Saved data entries

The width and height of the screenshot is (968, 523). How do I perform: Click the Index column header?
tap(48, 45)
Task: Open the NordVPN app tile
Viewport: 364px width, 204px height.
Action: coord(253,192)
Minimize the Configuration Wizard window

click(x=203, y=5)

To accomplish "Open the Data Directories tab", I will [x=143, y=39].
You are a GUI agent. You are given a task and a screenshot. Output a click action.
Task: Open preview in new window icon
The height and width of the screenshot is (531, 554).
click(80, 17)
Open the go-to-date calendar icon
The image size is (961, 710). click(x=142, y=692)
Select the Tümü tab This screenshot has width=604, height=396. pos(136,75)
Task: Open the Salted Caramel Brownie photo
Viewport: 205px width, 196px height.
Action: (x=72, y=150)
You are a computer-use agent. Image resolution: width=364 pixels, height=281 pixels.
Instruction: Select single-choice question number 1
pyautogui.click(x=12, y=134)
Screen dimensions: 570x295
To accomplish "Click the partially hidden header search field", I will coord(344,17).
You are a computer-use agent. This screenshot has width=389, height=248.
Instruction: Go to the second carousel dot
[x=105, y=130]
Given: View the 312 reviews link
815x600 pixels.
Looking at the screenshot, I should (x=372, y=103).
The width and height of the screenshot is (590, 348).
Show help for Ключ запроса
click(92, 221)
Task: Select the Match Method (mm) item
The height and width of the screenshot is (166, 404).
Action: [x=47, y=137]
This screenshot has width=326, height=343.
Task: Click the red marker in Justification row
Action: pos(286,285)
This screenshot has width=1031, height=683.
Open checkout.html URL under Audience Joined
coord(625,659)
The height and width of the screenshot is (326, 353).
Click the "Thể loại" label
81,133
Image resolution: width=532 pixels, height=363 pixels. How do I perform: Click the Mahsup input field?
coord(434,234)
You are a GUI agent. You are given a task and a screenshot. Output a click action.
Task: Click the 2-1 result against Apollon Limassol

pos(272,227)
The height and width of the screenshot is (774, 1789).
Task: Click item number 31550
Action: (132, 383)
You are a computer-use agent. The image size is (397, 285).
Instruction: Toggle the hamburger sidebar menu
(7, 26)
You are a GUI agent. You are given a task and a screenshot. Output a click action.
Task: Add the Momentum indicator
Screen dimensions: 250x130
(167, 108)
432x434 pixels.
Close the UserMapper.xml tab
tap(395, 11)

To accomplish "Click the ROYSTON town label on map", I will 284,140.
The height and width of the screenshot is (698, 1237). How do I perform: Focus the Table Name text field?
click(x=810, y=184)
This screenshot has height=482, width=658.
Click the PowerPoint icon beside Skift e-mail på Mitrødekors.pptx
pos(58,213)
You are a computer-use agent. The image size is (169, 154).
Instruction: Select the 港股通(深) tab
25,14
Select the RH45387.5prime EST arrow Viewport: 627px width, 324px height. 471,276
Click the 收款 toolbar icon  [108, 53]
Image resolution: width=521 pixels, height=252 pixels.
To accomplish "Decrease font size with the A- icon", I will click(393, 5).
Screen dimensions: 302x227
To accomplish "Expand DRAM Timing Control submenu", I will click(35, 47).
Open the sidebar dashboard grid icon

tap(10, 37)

◆ **ASSIGNMENT**
The records above must be output exactly, in full.

◆ **REPLY TO THE EXERCISE**
The width and height of the screenshot is (968, 523). How do I perform: Click the Index column header?
tap(48, 45)
Task: Open the NordVPN app tile
Viewport: 364px width, 204px height.
Action: coord(253,192)
Minimize the Configuration Wizard window

click(x=203, y=5)

To accomplish "Open the Data Directories tab", I will [x=143, y=39].
You are a GUI agent. You are given a task and a screenshot. Output a click action.
Task: Open preview in new window icon
The height and width of the screenshot is (531, 554).
click(80, 17)
Open the go-to-date calendar icon
The image size is (961, 710). click(x=142, y=692)
Select the Tümü tab This screenshot has width=604, height=396. pos(136,75)
Task: Open the Salted Caramel Brownie photo
Viewport: 205px width, 196px height.
Action: (x=72, y=150)
You are a computer-use agent. Image resolution: width=364 pixels, height=281 pixels.
Instruction: Select single-choice question number 1
pyautogui.click(x=12, y=134)
Screen dimensions: 570x295
To accomplish "Click the partially hidden header search field", I will coord(344,17).
You are a computer-use agent. This screenshot has width=389, height=248.
Instruction: Go to the second carousel dot
[x=105, y=130]
Given: View the 312 reviews link
815x600 pixels.
Looking at the screenshot, I should (x=372, y=103).
The width and height of the screenshot is (590, 348).
Show help for Ключ запроса
click(92, 221)
Task: Select the Match Method (mm) item
The height and width of the screenshot is (166, 404).
Action: [x=47, y=137]
This screenshot has width=326, height=343.
Task: Click the red marker in Justification row
Action: pos(286,285)
This screenshot has width=1031, height=683.
Open checkout.html URL under Audience Joined
coord(625,659)
The height and width of the screenshot is (326, 353).
Click the "Thể loại" label
81,133
Image resolution: width=532 pixels, height=363 pixels. How do I perform: Click the Mahsup input field?
coord(434,234)
You are a GUI agent. You are given a task and a screenshot. Output a click action.
Task: Click the 2-1 result against Apollon Limassol

pos(272,227)
The height and width of the screenshot is (774, 1789).
Task: Click item number 31550
Action: (132, 383)
You are a computer-use agent. The image size is (397, 285).
Instruction: Toggle the hamburger sidebar menu
(7, 26)
You are a GUI agent. You are given a task and a screenshot. Output a click action.
Task: Add the Momentum indicator
Screen dimensions: 250x130
(167, 108)
432x434 pixels.
Close the UserMapper.xml tab
tap(395, 11)

To accomplish "Click the ROYSTON town label on map", I will 284,140.
The height and width of the screenshot is (698, 1237). How do I perform: Focus the Table Name text field?
click(x=810, y=184)
This screenshot has height=482, width=658.
Click the PowerPoint icon beside Skift e-mail på Mitrødekors.pptx
pos(58,213)
You are a computer-use agent. The image size is (169, 154).
Instruction: Select the 港股通(深) tab
25,14
Select the RH45387.5prime EST arrow Viewport: 627px width, 324px height. 471,276
Click the 收款 toolbar icon  [108, 53]
Image resolution: width=521 pixels, height=252 pixels.
To accomplish "Decrease font size with the A- icon", I will click(393, 5).
Screen dimensions: 302x227
To accomplish "Expand DRAM Timing Control submenu", I will click(35, 47).
Open the sidebar dashboard grid icon

tap(10, 37)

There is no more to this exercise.